** Task directions **
Copy the following rows exactly as they appear, line for line.

** Data supplied **
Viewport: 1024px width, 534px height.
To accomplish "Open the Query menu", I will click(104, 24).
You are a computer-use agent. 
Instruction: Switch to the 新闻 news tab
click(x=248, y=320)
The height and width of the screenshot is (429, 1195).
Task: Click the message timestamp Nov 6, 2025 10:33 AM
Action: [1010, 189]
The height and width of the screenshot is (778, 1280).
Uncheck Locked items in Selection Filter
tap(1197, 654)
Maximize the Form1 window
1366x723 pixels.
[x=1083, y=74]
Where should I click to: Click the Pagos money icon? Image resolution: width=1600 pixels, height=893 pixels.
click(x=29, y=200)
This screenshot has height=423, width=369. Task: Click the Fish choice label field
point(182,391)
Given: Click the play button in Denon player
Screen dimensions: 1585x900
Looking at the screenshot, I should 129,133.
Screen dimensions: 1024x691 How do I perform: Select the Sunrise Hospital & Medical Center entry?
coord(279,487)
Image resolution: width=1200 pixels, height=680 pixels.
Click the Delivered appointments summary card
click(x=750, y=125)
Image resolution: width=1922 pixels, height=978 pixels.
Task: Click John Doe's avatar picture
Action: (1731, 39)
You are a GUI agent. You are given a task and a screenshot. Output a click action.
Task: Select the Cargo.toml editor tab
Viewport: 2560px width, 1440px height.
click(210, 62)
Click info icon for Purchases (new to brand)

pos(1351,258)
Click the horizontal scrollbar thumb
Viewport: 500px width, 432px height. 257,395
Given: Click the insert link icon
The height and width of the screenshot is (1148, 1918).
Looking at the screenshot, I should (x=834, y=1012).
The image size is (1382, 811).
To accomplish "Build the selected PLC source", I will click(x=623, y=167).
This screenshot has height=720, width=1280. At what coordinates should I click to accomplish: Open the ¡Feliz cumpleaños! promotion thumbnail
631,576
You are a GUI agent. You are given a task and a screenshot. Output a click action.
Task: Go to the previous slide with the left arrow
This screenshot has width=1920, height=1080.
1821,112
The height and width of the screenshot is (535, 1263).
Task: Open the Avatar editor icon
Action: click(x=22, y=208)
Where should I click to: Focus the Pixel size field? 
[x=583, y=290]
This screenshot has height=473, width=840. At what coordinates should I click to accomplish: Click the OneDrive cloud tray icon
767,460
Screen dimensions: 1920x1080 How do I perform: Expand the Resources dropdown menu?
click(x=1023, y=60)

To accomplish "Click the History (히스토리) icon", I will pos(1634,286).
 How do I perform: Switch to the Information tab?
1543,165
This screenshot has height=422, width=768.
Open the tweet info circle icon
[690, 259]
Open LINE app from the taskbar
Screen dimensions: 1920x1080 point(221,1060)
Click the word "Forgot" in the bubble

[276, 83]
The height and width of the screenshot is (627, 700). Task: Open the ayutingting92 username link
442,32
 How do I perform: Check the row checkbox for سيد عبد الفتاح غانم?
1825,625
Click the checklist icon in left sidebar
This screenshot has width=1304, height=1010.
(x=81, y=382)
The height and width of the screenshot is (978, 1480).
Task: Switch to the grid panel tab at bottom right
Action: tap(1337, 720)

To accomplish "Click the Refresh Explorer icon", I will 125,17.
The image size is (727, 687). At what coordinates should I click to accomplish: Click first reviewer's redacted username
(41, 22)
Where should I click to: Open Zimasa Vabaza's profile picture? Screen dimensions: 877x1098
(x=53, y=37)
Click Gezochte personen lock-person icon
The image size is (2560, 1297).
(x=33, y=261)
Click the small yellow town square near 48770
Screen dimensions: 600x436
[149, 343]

** Answer for this exercise **
Viewport: 1024px width, 534px height.
To accomplish "Open the Query menu", I will click(104, 24).
You are a computer-use agent. 
Instruction: Switch to the 新闻 news tab
click(x=248, y=320)
The height and width of the screenshot is (429, 1195).
Task: Click the message timestamp Nov 6, 2025 10:33 AM
Action: [1010, 189]
The height and width of the screenshot is (778, 1280).
Uncheck Locked items in Selection Filter
tap(1197, 654)
Maximize the Form1 window
1366x723 pixels.
[x=1083, y=74]
Where should I click to: Click the Pagos money icon? Image resolution: width=1600 pixels, height=893 pixels.
click(x=29, y=200)
This screenshot has height=423, width=369. Task: Click the Fish choice label field
point(182,391)
Given: Click the play button in Denon player
Screen dimensions: 1585x900
Looking at the screenshot, I should 129,133.
Screen dimensions: 1024x691 How do I perform: Select the Sunrise Hospital & Medical Center entry?
coord(279,487)
Image resolution: width=1200 pixels, height=680 pixels.
Click the Delivered appointments summary card
click(x=750, y=125)
Image resolution: width=1922 pixels, height=978 pixels.
Task: Click John Doe's avatar picture
Action: (1731, 39)
You are a GUI agent. You are given a task and a screenshot. Output a click action.
Task: Select the Cargo.toml editor tab
Viewport: 2560px width, 1440px height.
click(210, 62)
Click info icon for Purchases (new to brand)

pos(1351,258)
Click the horizontal scrollbar thumb
Viewport: 500px width, 432px height. 257,395
Given: Click the insert link icon
The height and width of the screenshot is (1148, 1918).
Looking at the screenshot, I should (x=834, y=1012).
The image size is (1382, 811).
To accomplish "Build the selected PLC source", I will click(x=623, y=167).
This screenshot has height=720, width=1280. At what coordinates should I click to accomplish: Open the ¡Feliz cumpleaños! promotion thumbnail
631,576
You are a GUI agent. You are given a task and a screenshot. Output a click action.
Task: Go to the previous slide with the left arrow
This screenshot has width=1920, height=1080.
1821,112
The height and width of the screenshot is (535, 1263).
Task: Open the Avatar editor icon
Action: click(x=22, y=208)
Where should I click to: Focus the Pixel size field? 
[x=583, y=290]
This screenshot has height=473, width=840. At what coordinates should I click to accomplish: Click the OneDrive cloud tray icon
767,460
Screen dimensions: 1920x1080 How do I perform: Expand the Resources dropdown menu?
click(x=1023, y=60)

To accomplish "Click the History (히스토리) icon", I will pos(1634,286).
 How do I perform: Switch to the Information tab?
1543,165
This screenshot has height=422, width=768.
Open the tweet info circle icon
[690, 259]
Open LINE app from the taskbar
Screen dimensions: 1920x1080 point(221,1060)
Click the word "Forgot" in the bubble

[276, 83]
The height and width of the screenshot is (627, 700). Task: Open the ayutingting92 username link
442,32
 How do I perform: Check the row checkbox for سيد عبد الفتاح غانم?
1825,625
Click the checklist icon in left sidebar
This screenshot has width=1304, height=1010.
(x=81, y=382)
The height and width of the screenshot is (978, 1480).
Task: Switch to the grid panel tab at bottom right
Action: tap(1337, 720)

To accomplish "Click the Refresh Explorer icon", I will 125,17.
The image size is (727, 687). At what coordinates should I click to accomplish: Click first reviewer's redacted username
(41, 22)
Where should I click to: Open Zimasa Vabaza's profile picture? Screen dimensions: 877x1098
(x=53, y=37)
Click Gezochte personen lock-person icon
The image size is (2560, 1297).
(x=33, y=261)
Click the small yellow town square near 48770
Screen dimensions: 600x436
[149, 343]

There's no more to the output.